Para além disso, o Código Civil optou por não vincular a aplicação do Direito Empresarial à noção de empresa, enquanto atividade organizada destinada à dispensação de bens e serviços ao mercado de consumo, mas sim à figura do empresário, na condição de sujeito de direitos incumbido da prática empresarial.
Assim, a base de incidência do Direito Empresarial deixa de ser a prática de atos de comércio para se valer da figura do empresário, enquanto titular do exercício do empreendimento.
A consequência dessa opção legislativa é a percepção de que, quando exerce atividade empresarial em nome próprio, o empresário não assume personalidade jurídica dupla, cumulando uma aptidão para direitos e deveres enquanto pessoa natural e outra na condição de empresário.
Tal opção legislativa, vale frisar, não é, como não poderia deixar de ser, modificada pela opção regulamentar de emprestar ao empresário individual registro no Cadastro Nacional de Pessoas Jurídicas – CNPJ e de lhe assegurar regime tributário diferenciado.
As referidas opções são próprias da política econômica por cada ordenamento, a qual, obviamente, não modifica o regime legal aplicável ao patrimônio do empresário individual.
Logo, o empresário individual é pessoa natural que, em seu próprio nome e sem personalidade jurídica diferenciada, exerce atividade empresarial com comprometimento de sua personalidade própria, em seus direitos e deveres.
A mencionada posição vige há muito na doutrina nacional, como se percebe da produção de Rubens Requião, que advertia ainda na vigência do Código Civil de 1916, que “o comerciante singular (…) é a própria pessoa física ou natural, respondendo os seus bens pelas obrigações que assumiu, quer sejam civis, quer comerciais” (REQUIÃO, 1995, p. 68).
A mesma percepção vigena jurisprudência do Superior Tribunal de Justiça, que conclui“no sentido de que a empresa individual é mera ficção jurídica, criada para habilitar a pessoa natural a praticar atos de comércio, com vantagens do ponto de vista fiscal.
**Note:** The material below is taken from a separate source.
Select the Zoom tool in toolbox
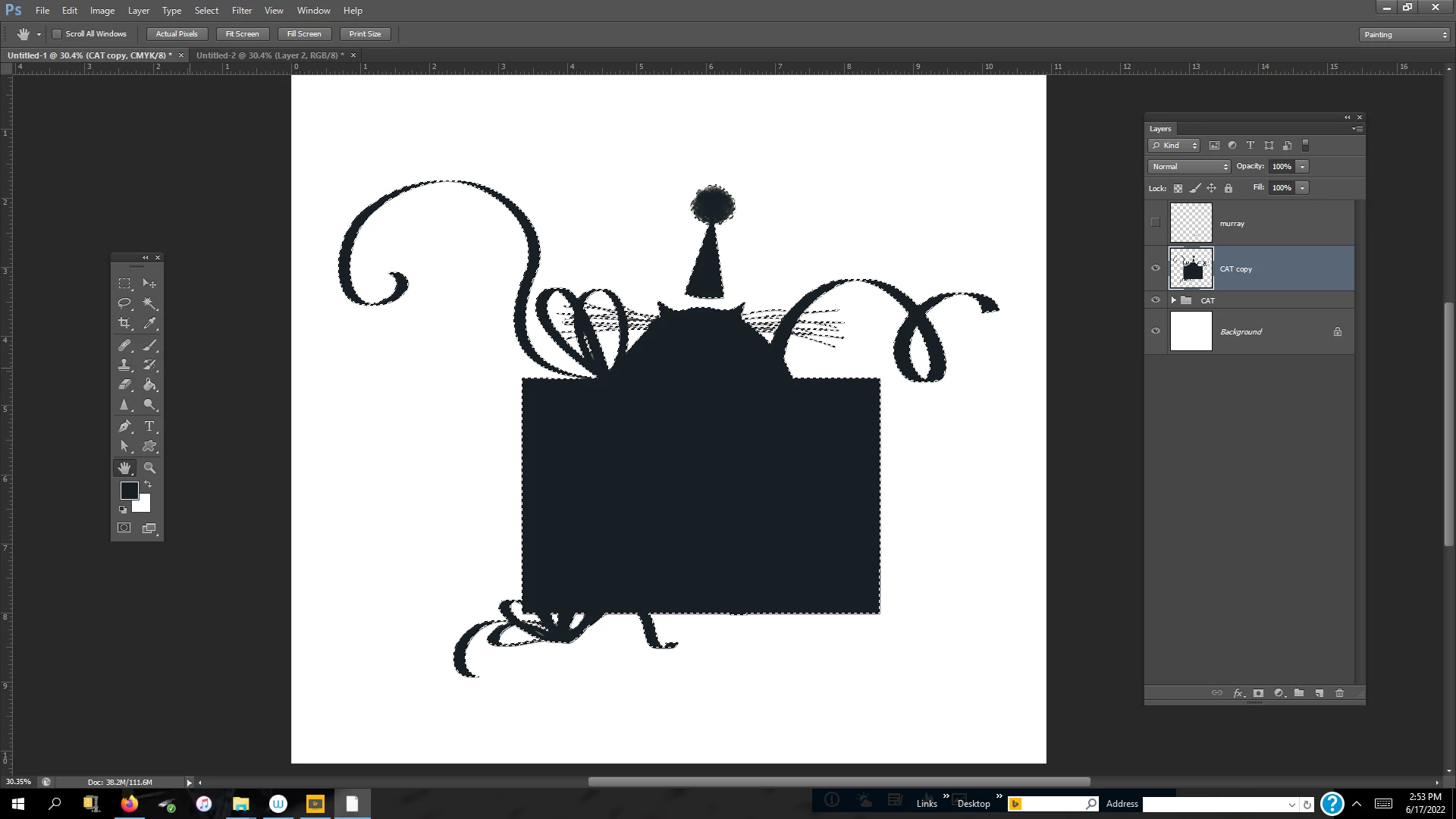Viewport: 1456px width, 819px height. 149,468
Assim, o patrimônio de uma empresa individual se confunde com o de seu sócio”(STJ, REsp 487.995/AP, Min.ª Nancy Andrighi, DJ 22/05/2006).
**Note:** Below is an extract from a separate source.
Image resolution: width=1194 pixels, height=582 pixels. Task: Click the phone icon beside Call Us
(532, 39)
Esta é a pedra de toque do precedente.
Tratando-se de empresário individual submetido ao processo de recuperação judicial, não apenas todo o acervo patrimonial aplicável ao empreendimento, como também seu próprio patrimônio individual, vinculado à sua personalidade jurídica natural e mesmo que desvinculado de seu viés empresário, haverá de estar resguardado pelo stayperiod e pela universalidade do juízo inerentes ao empreendimento em situação de crise.
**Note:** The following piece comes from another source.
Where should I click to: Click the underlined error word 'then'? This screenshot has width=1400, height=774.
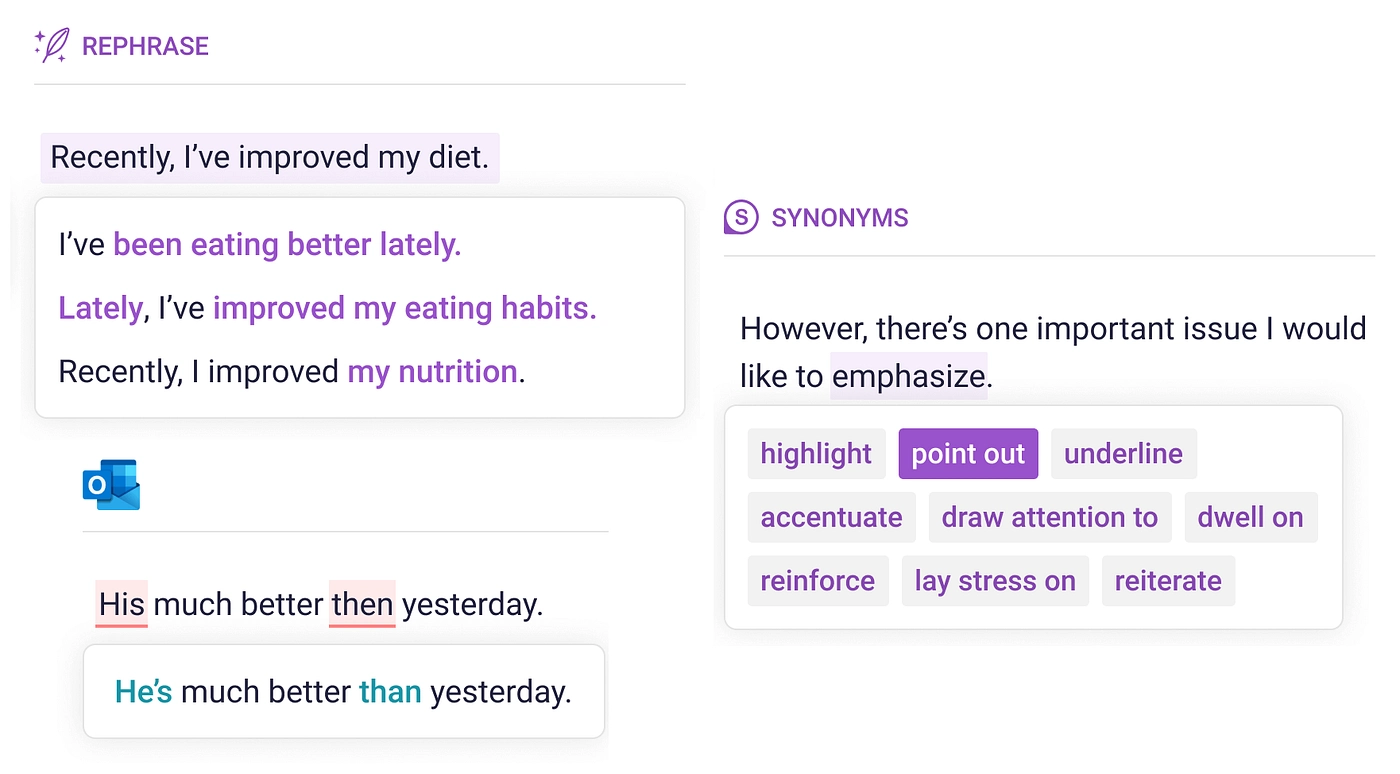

Não observada tal amplitude quanto aos efeitos do processamento da recuperação judicial, no tocante ao empresário individual, ter-se-á a absoluta ineficácia do instrumento jurídico destinado ao restabelecimento da empresa em crise, mesmo em relação a bens individuais dados em garantia real em de contratos firmados pelo empresário.
É especificamente neste aspecto que se exalta a importância do precedente do Superior Tribunal de Justiça, enquanto parâmetro delimitador dos efeitos da recuperação judicial quanto ao empresário individual, ratificadores do stayperiod e do juízo universal como facetas de resguardo da função social da empresa.